The coronavirus health crisis is now a full-blown economic crisis, and one that will last for much more than a few months. We are going to see the tragedies of firms going bust and people losing their jobs.
The epicentre of the economic shock will come first to those sectors most directly affected, not by the virus itself, but by the necessary social distancing measures announced by the government to combat it. Over six million people work in sectors such as non-food retail, hotels, restaurants, travel and personal service industries – in firms that face partial or complete closure for the foreseeable future. A lot of their jobs are on the line.
And with schools also closing from next week, the impact on our jobs market will be even more widespread. These are scary times, for our health and our livelihoods.
In the face of this challenge we need a bolder economic response from the government. The goal must be not only to avoid hardship, but to reduce the depth of the crisis by limiting the pressures on firms, and reassuring families that they will not suffer deep and long-lasting hits to their income.
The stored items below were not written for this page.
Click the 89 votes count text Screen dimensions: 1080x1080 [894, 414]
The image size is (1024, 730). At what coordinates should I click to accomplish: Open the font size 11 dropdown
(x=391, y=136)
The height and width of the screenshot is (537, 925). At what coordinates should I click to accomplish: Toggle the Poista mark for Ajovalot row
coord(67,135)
Crucially, the response must involve measures that can actually be done, and done quickly, in the face of an economic crisis developing much more quickly than the 2008 financial crisis. Now is not the time for the policies people have always dreamed of, such as Universal Basic Income and “helicopter money”, but for bold moves that will make a difference to those in need immediately. Here’s the four things the government can do straightaway.
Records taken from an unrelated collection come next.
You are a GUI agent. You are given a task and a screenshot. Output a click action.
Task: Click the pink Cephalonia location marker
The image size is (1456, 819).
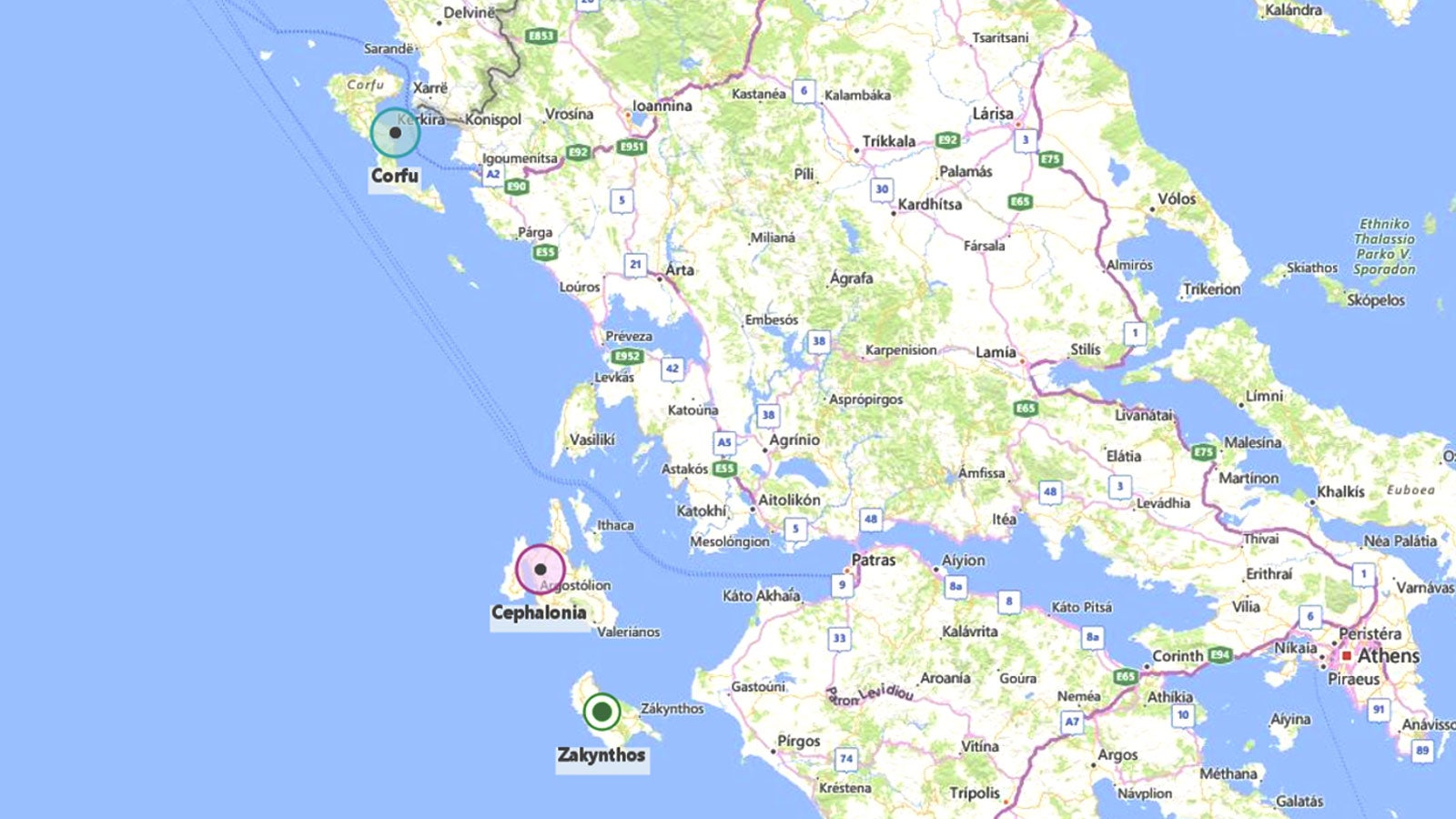point(541,570)
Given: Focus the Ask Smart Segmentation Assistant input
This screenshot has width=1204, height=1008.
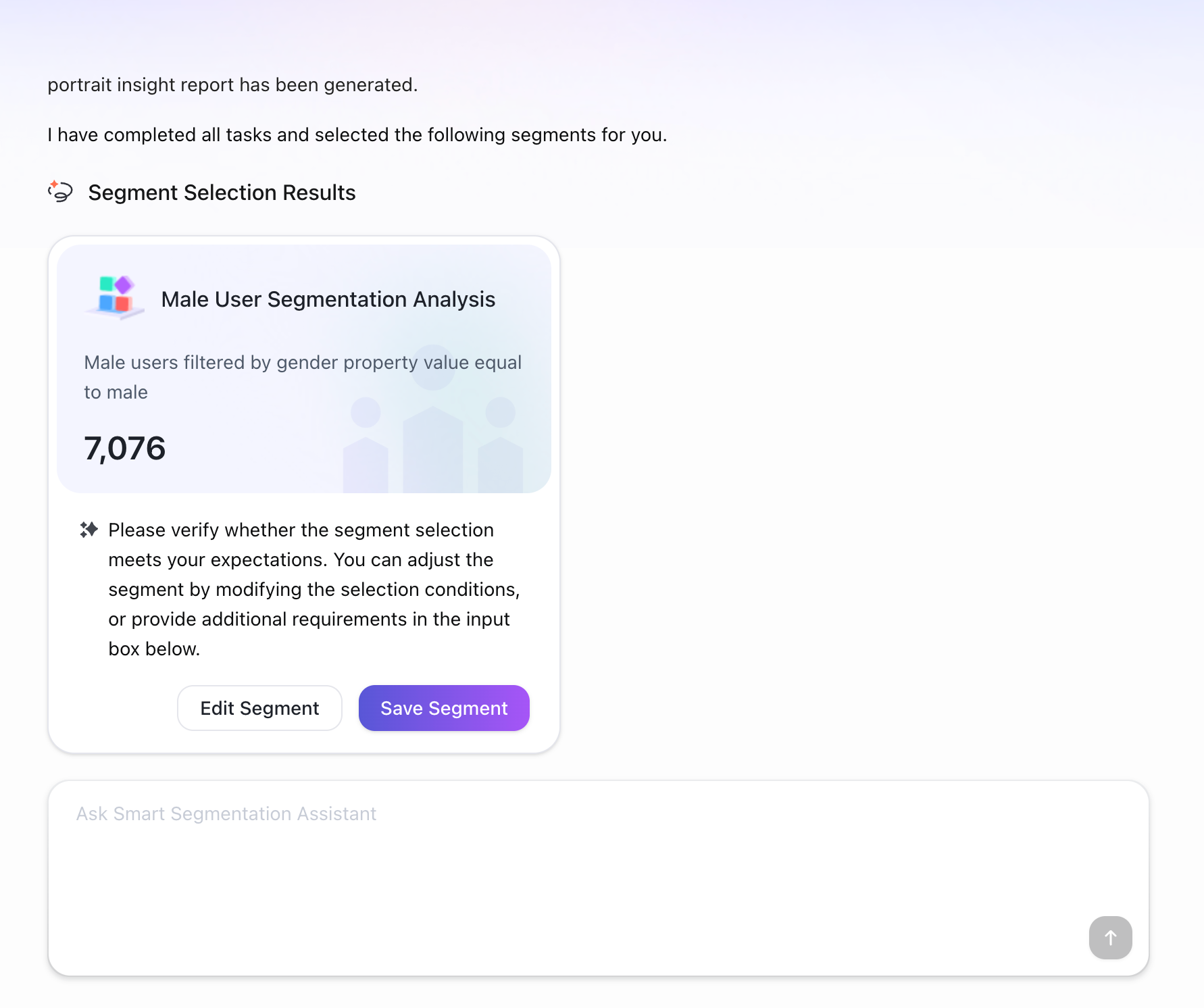Looking at the screenshot, I should point(599,878).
First, extend statutory sick pay to the two million low-paid employees who don’t currently earn enough to qualify it. This is straightforward, but clearly not enough. Most of the hit to family incomes in the weeks ahead will come not from workers being ill, but from them having no work as firms’ revenues dry up.
So second, we need additional support for the many workers in affected sectors who face the prospect of having no work to do in the coming months. We cannot allow these workers to simply join dole queues, becoming detached from their employer who may need them in a few months’ time. So, we propose a new Statutory Retention Pay scheme, modelled on the tried-and-tested Statutory Maternity Pay, so that workers can continue to be paid at least two-thirds of their wages via payroll, with the state stepping in to meet the costs.
But job losses are inevitable, and many more people will require the support of our social security safety net. However, that safety net has been eroded over the last decade – unemployment benefits are worth no more today than they were in the early 1990s, despite the economy having grown by 75 per cent since then.
So, third, we need an immediate uplift to our core unemployment benefits – Jobseekers Allowance, Employment and Support Allowance and Universal Credit – of around a third, to £100 a week.
Fourth, with schools set to close, the income pressures on low-income families with children could be severe. We need a wider strengthening of our safety net. Having frozen working age-benefits, such as child-related support, for the past four years, the government should immediately uprate them by 10 per cent.
Taken together, these measures amount to a £22bn package to support firms and families through the tough coming months. None of this will be easy, but as the Chancellor has rightly said, now is the time to do “whatever it takes” to support the economy. He is right. These proposals are what it will take, and the time to act on them is now.